Olha, existe uma abordagem que vem de décadas atrás, também adotada por políticos, que era basicamente a denúncia da destruição ambiental. Com o tempo, esse processo de denúncia foi se enriquecendo com outras dimensões da atuação. Uma dessas dimensões é o reconhecimento da importância da ciência no enfrentamento das questões ambientais, assim como a associação entre ciência e inovação. Outra dimensão fundamental é o estímulo à inovação e à sustentabilidade. Ou seja, passamos por uma época em que, predominantemente, se denunciava a destruição do meio ambiente, para outra época em que, predominantemente, se propõem soluções.
7 - Você, enquanto jornalista, sempre foi um defensor de temas importantes para a sociedade. Como o jornalismo pode contribuir para a educação ambiental e qual a sua opinião sobre a responsabilidade dos meios de comunicação em formar cidadãos mais conscientes sobre questões ambientais?
Olha, eu acho que o jornalismo tem um papel importantíssimo. Ele pode mostrar às pessoas, como eu disse, onde estão os problemas, quem está trabalhando para solucioná-los, quais são as soluções que deram certo e que podem ser aplicadas em vários lugares. O jornalismo, portanto, tem esse potencial de orientar a sociedade nesse caminho. Ele desempenha um papel fundamental porque, se olharmos o mundo hoje e a gravidade da situação ambiental, o nível de consciência ambiental no planeta ainda é muito inferior à dimensão dos desafios que enfrentamos. Assim, o jornalismo tem condições de ampliar esse nível de consciência e fazer com que as pessoas se tornem mais conscientes nesse processo.
8 - Quais são os maiores desafios e as principais oportunidades para as novas gerações que se comprometem com a causa ambiental?
Os maiores desafios ainda são esses que estou apresentando, como o aquecimento global e a necessidade de preparar as cidades para serem mais resilientes. O aquecimento provoca, entre outros efeitos, a elevação do nível dos mares, e é preciso preparar as regiões litorâneas, que certamente serão impactadas, buscando alternativas para se adaptar a essas mudanças. Esses desafios são muito importantes e hoje se associam também ao potencial da própria internet e da inteligência artificial. Um dos grandes problemas que nós, e principalmente as novas gerações, teremos que resolver é, primeiro, como integrar cada vez mais a luta ambiental à ciência; e, segundo, como utilizar da maneira mais eficiente possível a inteligência artificial para buscar soluções para esses problemas.

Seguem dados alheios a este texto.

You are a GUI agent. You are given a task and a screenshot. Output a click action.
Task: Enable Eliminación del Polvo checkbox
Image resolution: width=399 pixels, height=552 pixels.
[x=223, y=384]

9 - Fernando, ao olhar para o futuro do Brasil e do planeta, qual mensagem você gostaria de deixar para os jovens que estão começando a se engajar na luta pela preservação ambiental?
A mensagem é sempre essa: a situação hoje parece muito difícil, e isso acontece por algumas razões que o próprio mundo nos mostra. Uma delas é o fato de termos perdido a participação do país mais importante do mundo na luta contra as mudanças climáticas – os Estados Unidos praticamente passaram para o lado do negacionismo. Além disso, com o afastamento dos Estados Unidos da aliança europeia, eles forçaram os europeus a empregar mais recursos na preparação militar. Com o aumento desses gastos militares, tanto os Estados Unidos, que lavam as mãos diante do problema ecológico, quanto a Europa, por sua vez, terão muito menos recursos para atender às necessidades da transição energética e ambiental. Por isso, acredito que as pessoas começam hoje em uma conjuntura muito desfavorável. Mas a tarefa delas é essa: temos um mundo que nos é dado em um determinado momento histórico, e não podemos escolher viver em outra época. É importante reconhecer que estamos começando num momento muito difícil para a história da humanidade, em que um dos principais países se recusa a aceitar o aquecimento global, e os demais, devido à quebra de alianças militares, enfrentam dificuldades para fazer os investimentos necessários.